■ **Problem**
Repeat the lines from the one containing "Given: Click See Price for ROCCAT Kone Pro" through the last line of the data, exactly, pictures omitted.

═════ Provided data

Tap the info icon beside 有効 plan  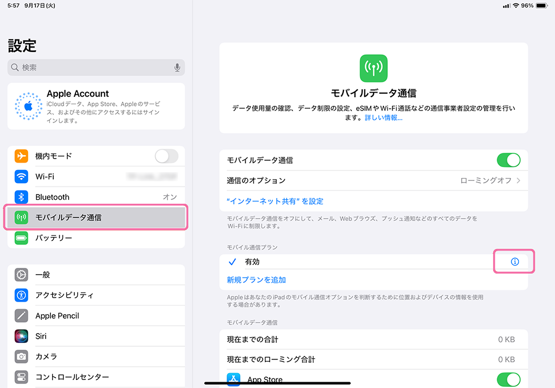click(514, 262)
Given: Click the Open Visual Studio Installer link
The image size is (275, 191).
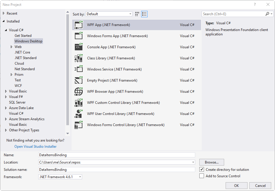Looking at the screenshot, I should [35, 146].
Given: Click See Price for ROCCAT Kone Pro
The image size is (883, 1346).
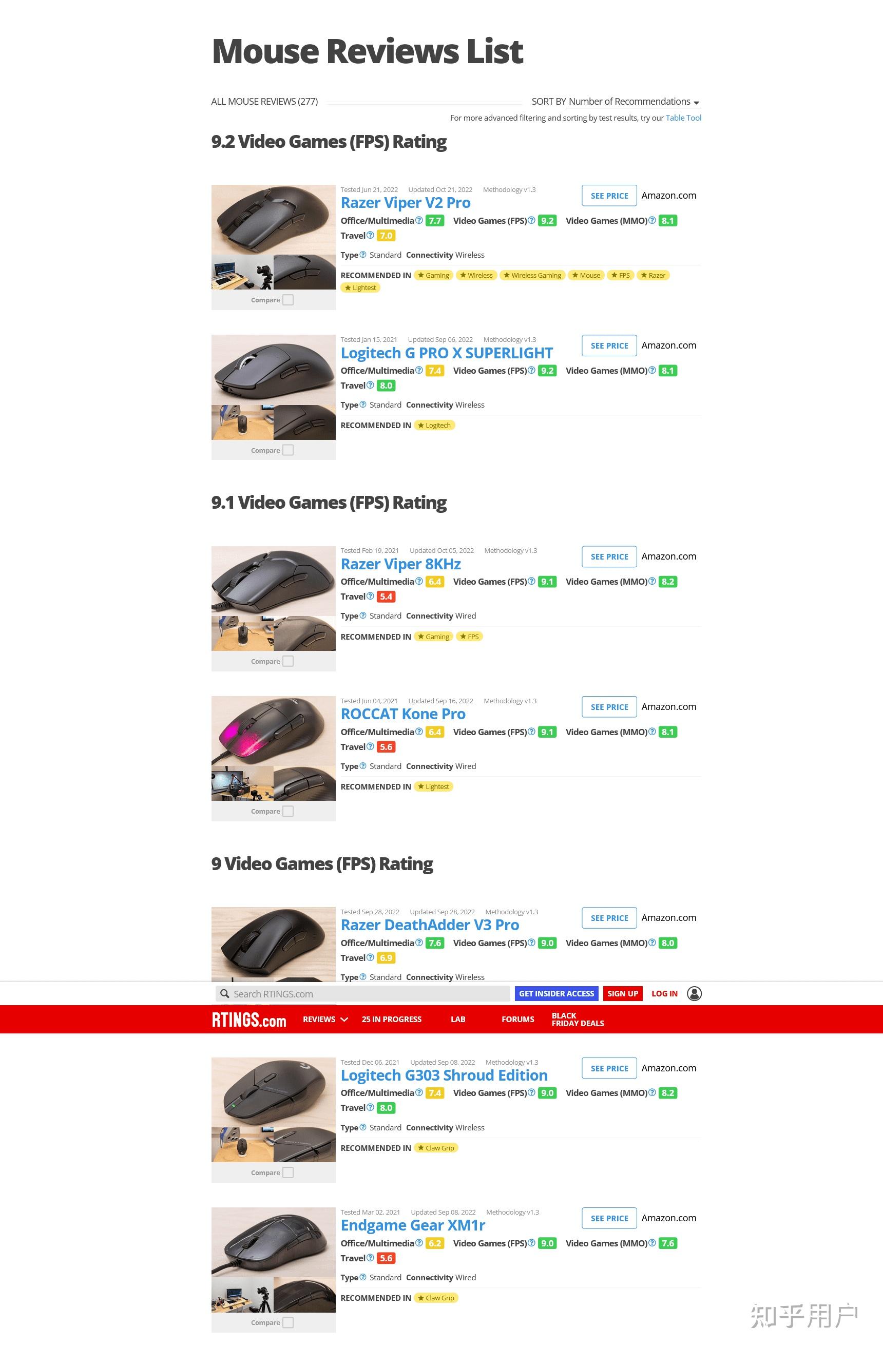Looking at the screenshot, I should (609, 706).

══════════

■ **Final answer**
Given: Click See Price for ROCCAT Kone Pro
The image size is (883, 1346).
Looking at the screenshot, I should (609, 706).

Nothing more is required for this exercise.